I'd remind her that we all need to be supporting each other and not criticising x

VaVaGloom · 05/03/2021 20:45
  1. Direct but less of an essay. Just say it was unpleasant to see this.

Let her do the explanation / apology / grovelling & let her sweat that you might report it.

RandomUser18282 · 05/03/2021 20:45

This reply has been withdrawn

This has been withdrawn by MNHQ at the poster's request.

Nenevalleykayaker · 05/03/2021 20:46

Meh, we’ve all sent an accidental WhatsApp.
I did it to my neighbour yesterday,

she received a message meant for my husband where I was telling him the kids said neighbour’s got a dog and wheelie bins in their cars to make room for their house viewers appointment, with a couple of donut emojis on the end. Meaning the neighbours are donuts for putting dogs and wheelie bins in their cars.

I use donuts emoji in an endearing way though, she’s a great girl and dismissed the WhatsApp error. She’s upfront like that that. Reason I like her. A rare thing in women.

Anyway, all women talk about eachother about their backs, we all know that.
Your colleague’s comment might be malicious, might be lighthearted banter to remain inclusive in your WhatsApp group, she might be jealous of your looks, she may be knackered and wishing she could look so good so easily.

None of it matters. Don’t reply. You’ll only cause a hubbub.

And if you must reply, just laugh it off, say something like, “Mabel, you just accidentally said I Facetuned myself and it cracked me up, I honestly look worse after Facetune than I do before!”

And then chuck a genuine comment in there back to her.
You’ve diffused a potential bomb there, everyone stays happy.

Sarcobaleno · 05/03/2021 20:46

I'd miss out the teaching materials bit. Sounds very passive aggressive. First bit about allegiances is good.

Blackberrycream · 05/03/2021 20:47

You should speak to the headteacher. It doesn’t have to be a big complaint, just a statement of the facts, but they need to know. It’s bullying and quite shocking from a teacher communicating with parents. It might not change her attitudes but she needs to understand that she has to abide by certain standards of behaviour.
The school would want to know. Please don’t let this go.

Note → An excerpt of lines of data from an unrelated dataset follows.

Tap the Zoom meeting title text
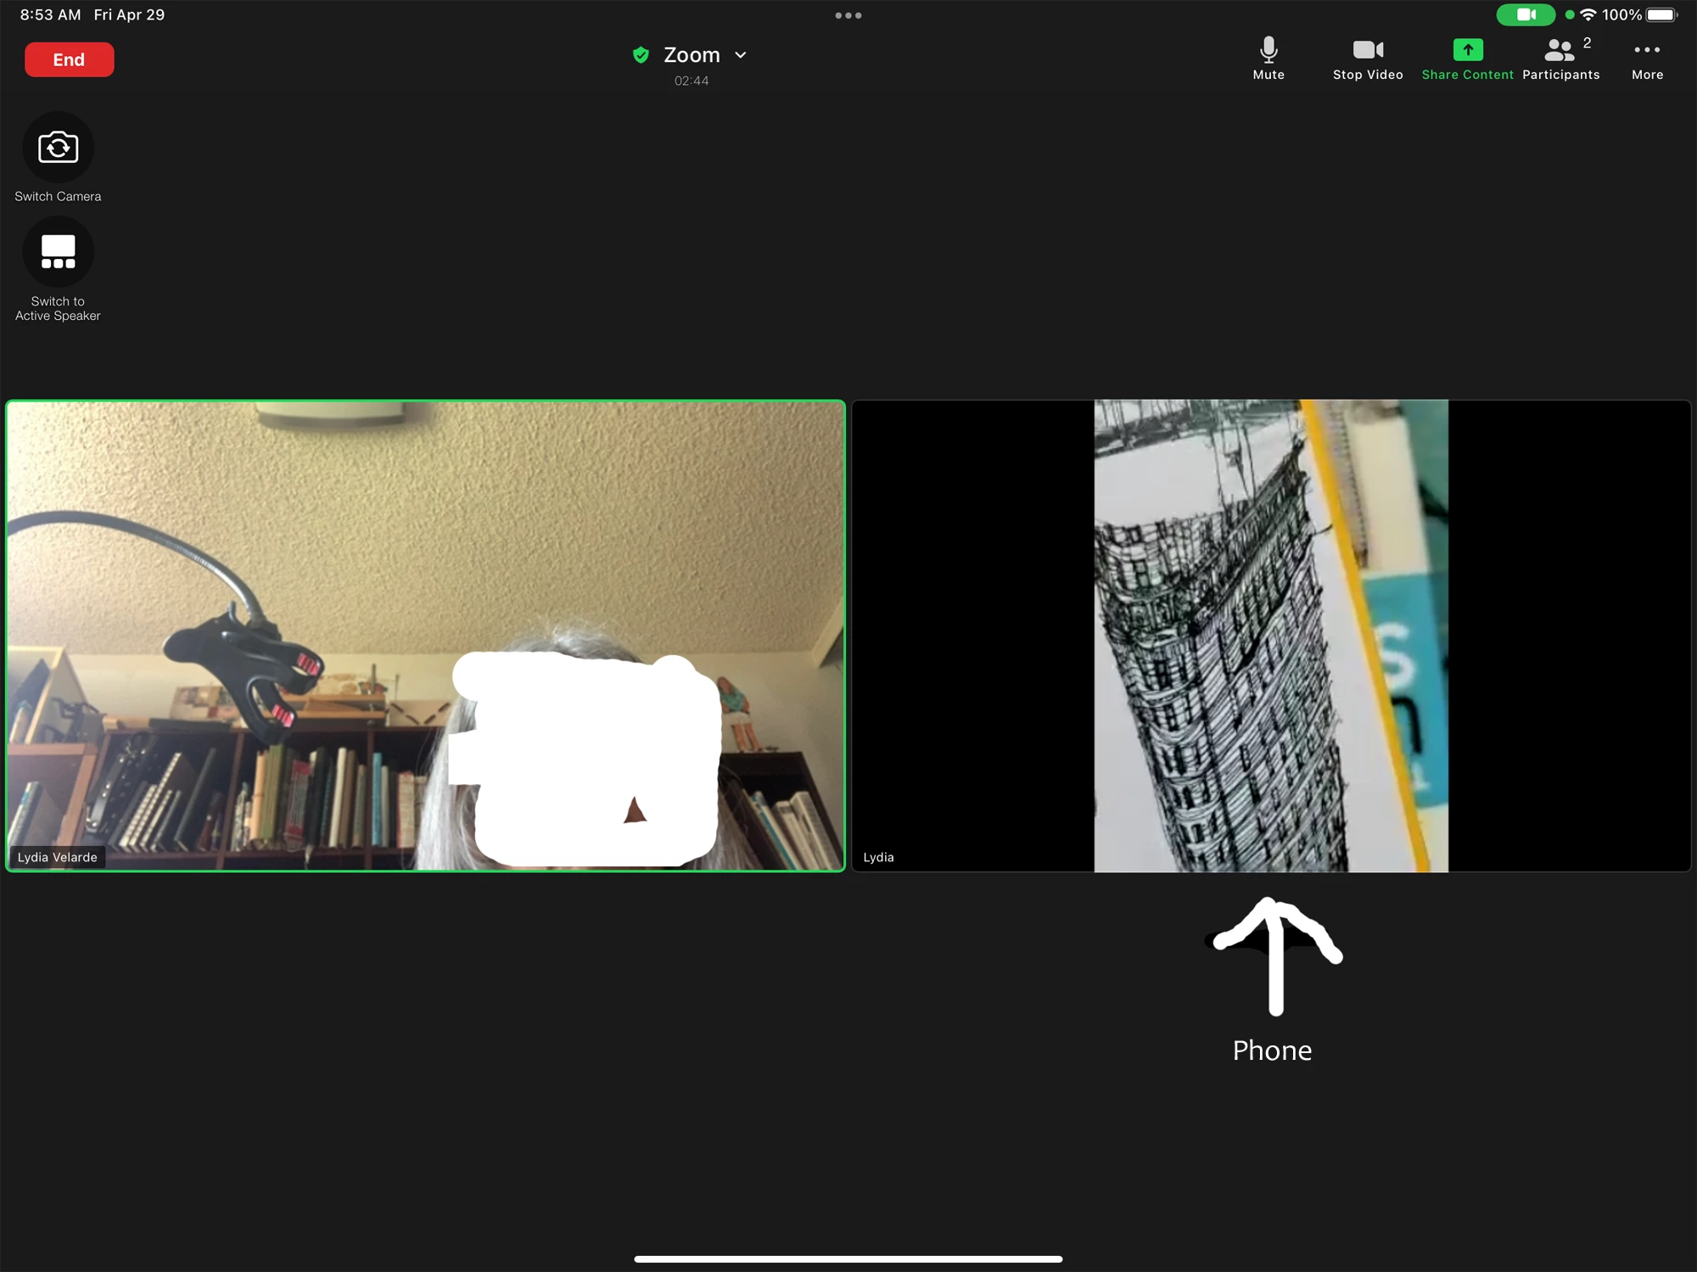Screen dimensions: 1697x1272 692,55
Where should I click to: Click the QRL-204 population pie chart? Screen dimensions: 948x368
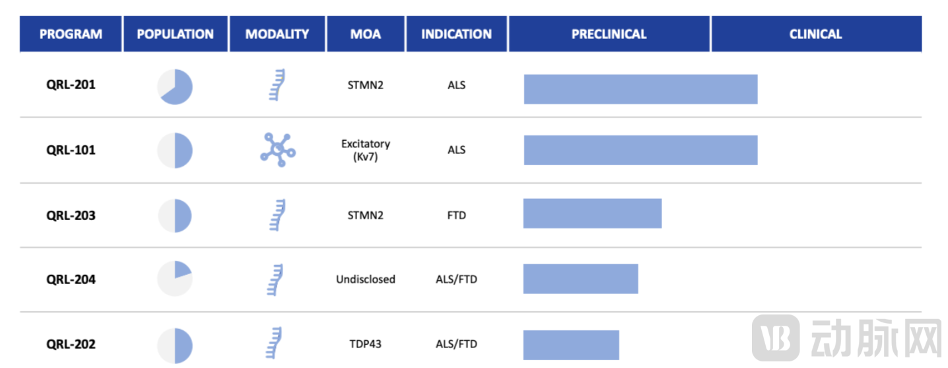[175, 278]
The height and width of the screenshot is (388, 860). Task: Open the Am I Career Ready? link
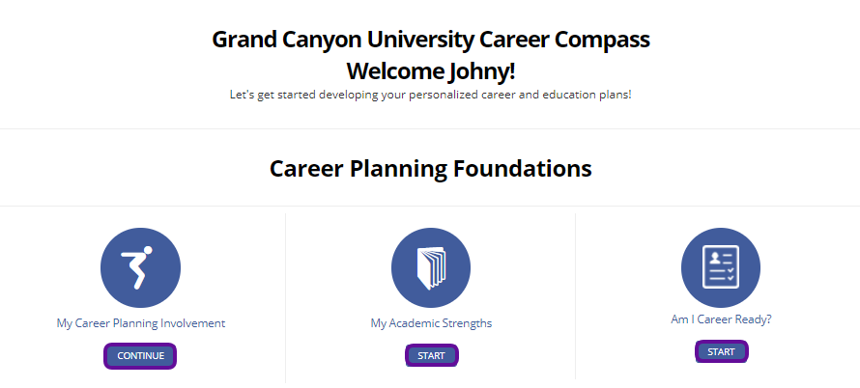tap(721, 319)
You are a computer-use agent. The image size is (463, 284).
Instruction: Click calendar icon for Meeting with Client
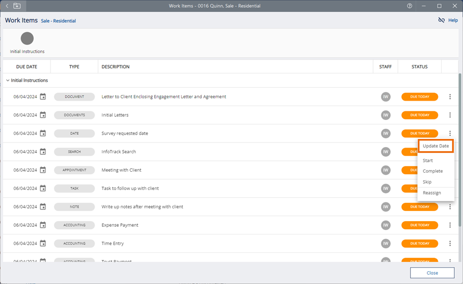(43, 170)
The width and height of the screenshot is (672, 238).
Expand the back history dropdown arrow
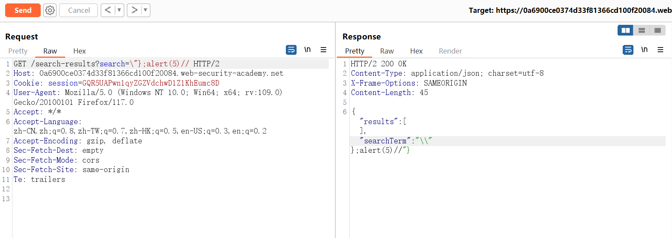[119, 10]
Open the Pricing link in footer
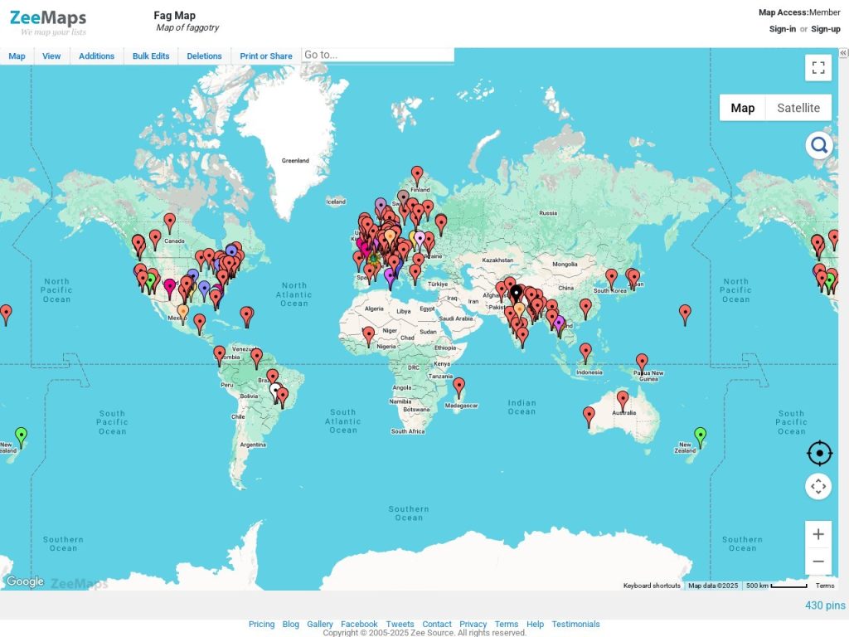 pyautogui.click(x=261, y=625)
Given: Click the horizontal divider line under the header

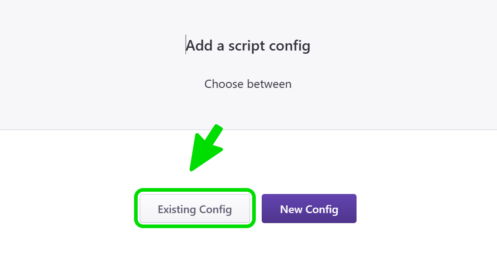Looking at the screenshot, I should click(x=365, y=130).
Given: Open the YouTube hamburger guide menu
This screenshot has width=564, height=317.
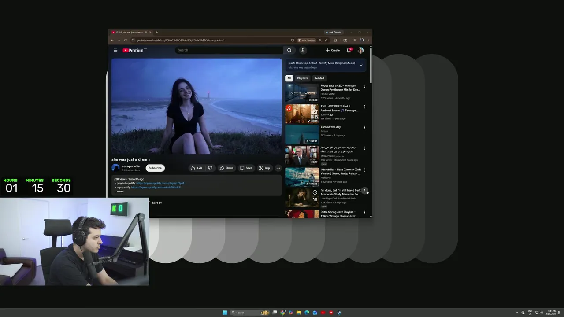Looking at the screenshot, I should (115, 50).
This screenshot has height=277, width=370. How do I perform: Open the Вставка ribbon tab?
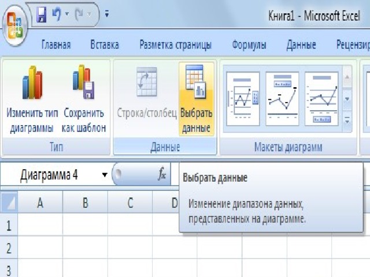coord(105,45)
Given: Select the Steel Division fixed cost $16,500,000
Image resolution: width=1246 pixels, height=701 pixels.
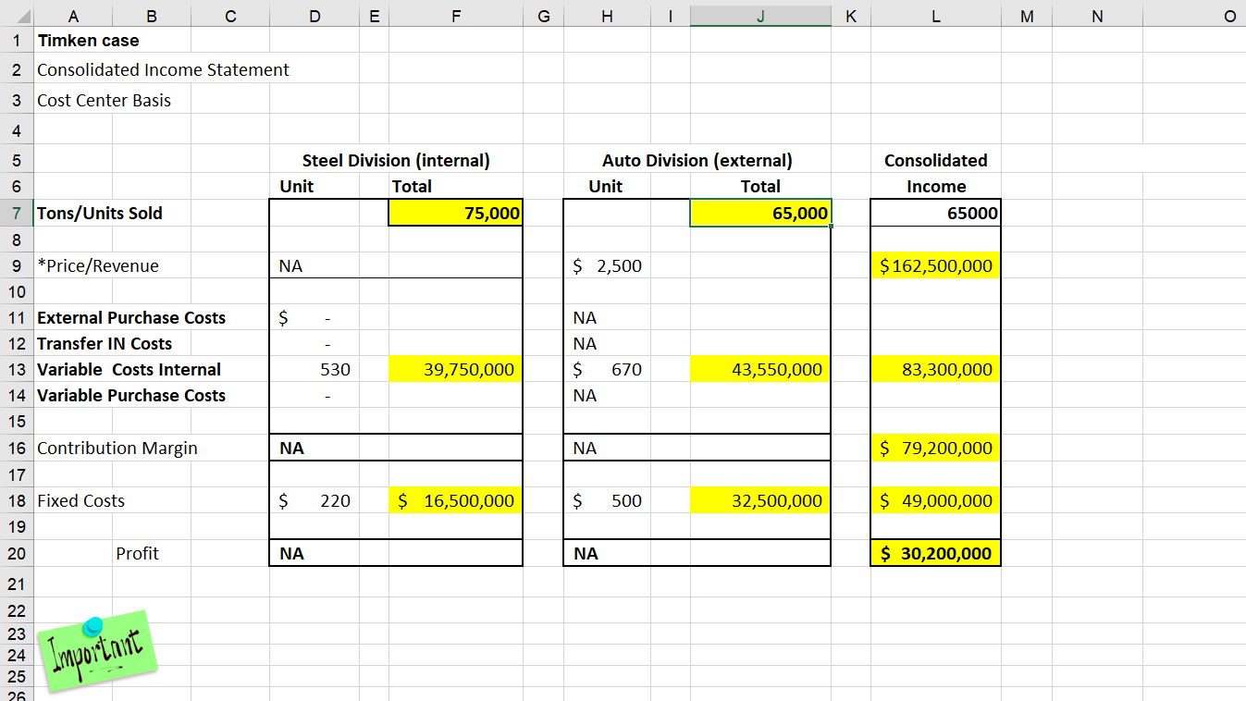Looking at the screenshot, I should click(455, 499).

FourTeaFallOut · 05/03/2021 20:47

[quote Puddingypops]@FourTeaFallOut don’t be wet! Tit for tat would be OP getting pics if this woman and slagging her off, she SHOULD make this woman squirm[/quote]
She should go to the head instead of engaging in passive aggressive power play.

rainbowrainfall · 05/03/2021 20:49

If you reported it to the head, there is a very high possibility she could lose her job, is that something you could live with doing to her and her family?

It wouldn't be wrong to do so and you're well within your rights to but I personally wouldn't want to be responsible for that however, no way would I ignore it.

I'd private message her the screenshot, say is this within your schools policy on acceptable social media use for staff, I wonder what the consequences would be if I shared this with your head but luckily for you I'm not that spiteful. And then never respond to her again. Hold your head up high next time you take your child to school.

Roszie · 05/03/2021 20:50

Definitely not 2. That's letting her off the hook way too easily.